VisionGuinee est allé vendredi à la rencontre du père de Diouldé. Désemparé et malade, Mamadou Bailo Diallo, la soixantaine, est revenu sur les circonstances de l’arrestation de son fils en octobre 2020.
‘’Il ne se portait pas bien au moment où ils sont rentrés de la campagne électorale. Il était en convalescence quand un de ses amis est venu le chercher pour qu’il aille prendre des photos dans un baptême. C’était un samedi. Comme d’habitude, quand il rentre d’une cérémonie, il reste derrière son ordinateur pour terminer le travail. C’est là que ceux qui l’ont arrêté l’ont trouvé et pour l’interpeller manu militari’’, explique le père de famille.
Avant de poursuivre : ‘’Sur place, il leur aurait demandé de quoi il est reproché. Ces derniers lui ont demandé de les suivre. Ce sont eux qui ont refermé la porte de là où il habite après avoir pris tout son matériel. C’est après qu’ils l’ont embarqué que les gens sont venus m’informer en disant qu’il s’agit d’agents de l’Unité spéciale de sécurisation des élections (USSEL). Nous avions un programme lui et moi à l’hôpital’’.

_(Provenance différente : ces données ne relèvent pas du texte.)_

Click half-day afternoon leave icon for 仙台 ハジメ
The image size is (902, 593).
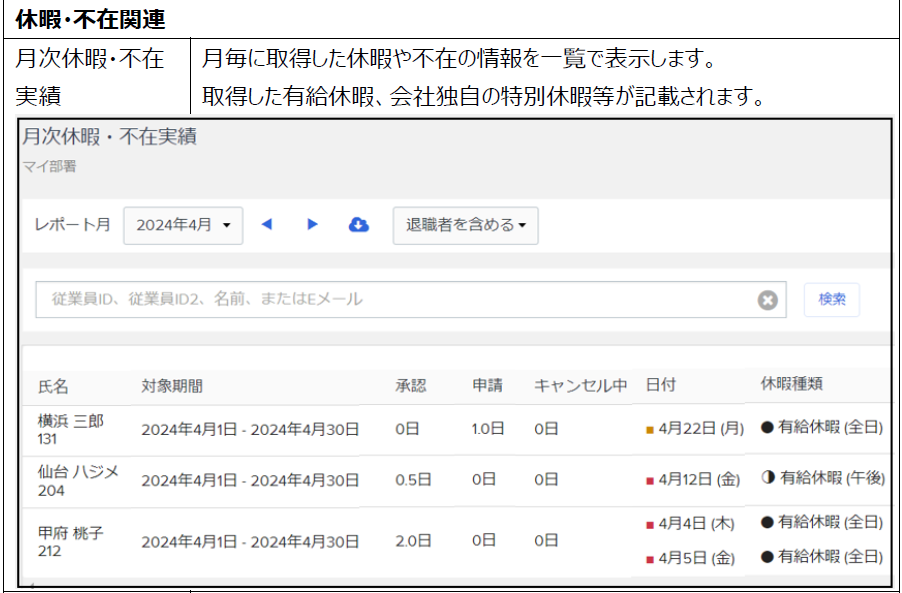pos(768,478)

Déboussolé et complètement dépassé par les événements, le père de Diouldé Diallo assure que son fils ‘’n’a commis aucun crime. Il n’est pas vendeur de drogue encore moins un escroc pour qu’il soit arrêté de cette manière’’.

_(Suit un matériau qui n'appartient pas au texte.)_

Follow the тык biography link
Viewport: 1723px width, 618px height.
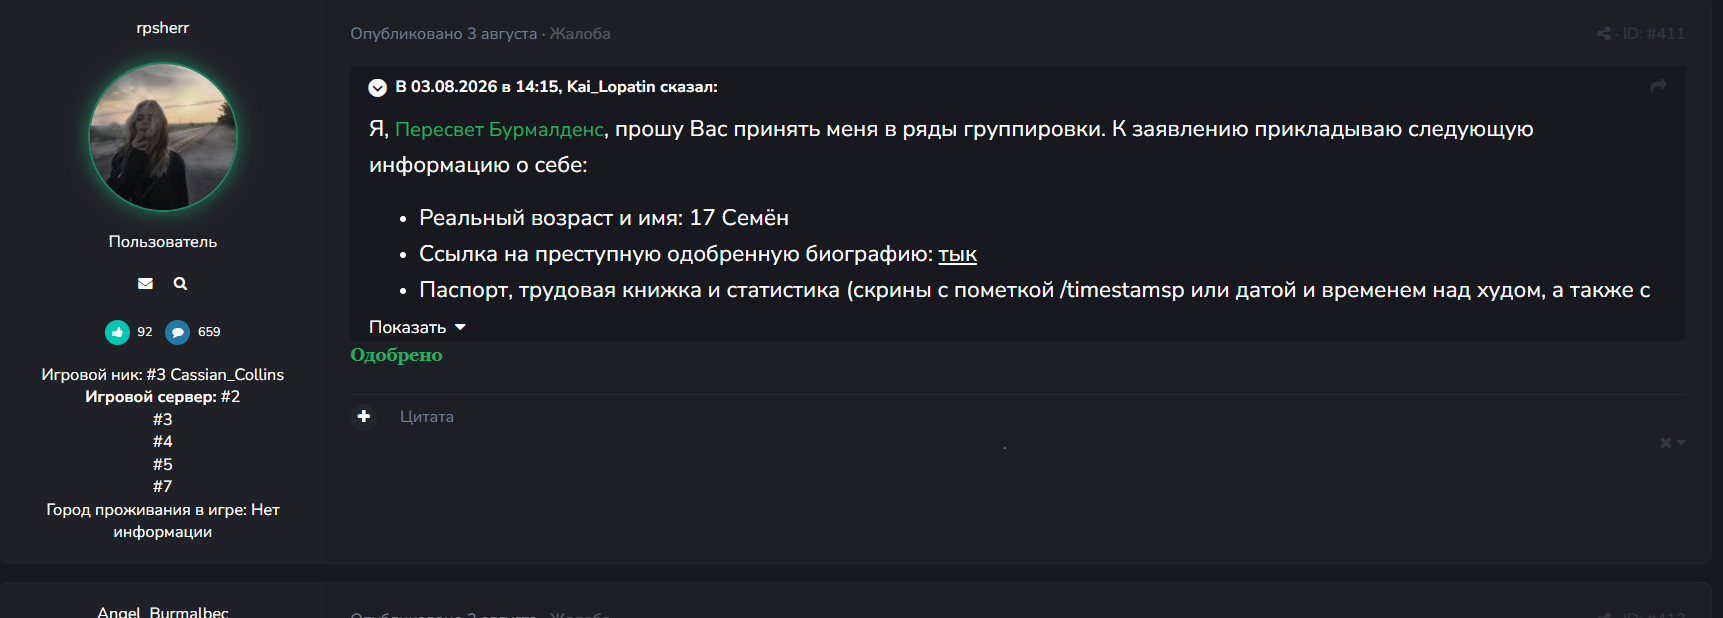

Il déplore le fait que 10 mois après son arrestation, Diouldé, comme la plupart des opposants détenus en prison, n’ait pas bénéficié d’un procès pour être fixé sur son sort.
‘’Jusque-là personne ne m’a dit ce qu’il a commis comme infraction. Il n’est qu’un simple photographe et cadreur. C’est son savoir-faire qui l’a conduit à l’UFDG. Depuis qu’il a été conduit en prison, il n’a bénéficié d’aucun procès pour qu’il sache les faits qui lui sont reprochés. Moi je suis malade depuis des années, c’est lui qui m’aidait. Actuellement, c’est sa maman qui se débrouille tant bien que mal pour subvenir à nos besoins’’, ajoute l’homme de 63 ans.
A ce jour, dit-il, ‘’je ne veux que le voir libre parce que je crois qu’il n’a rien fait de mal. C’est lui qui s’occupait de moi et du reste de la famille. C’est grâce à son travail qu’on parvenait à vivre. Moi je suis malade depuis plus de 5 ans, je ne peux rien exercer comme travail. Je demande au président de libérer mon fils et tous ceux qui ont été injustement arrêtés et jetés en prison. Vu qu’il est dit que nous vivons dans une démocratie, qu’il les libère de grâce’’, lance-t-il comme plaidoyer à l’endroit d’Alpha Condé.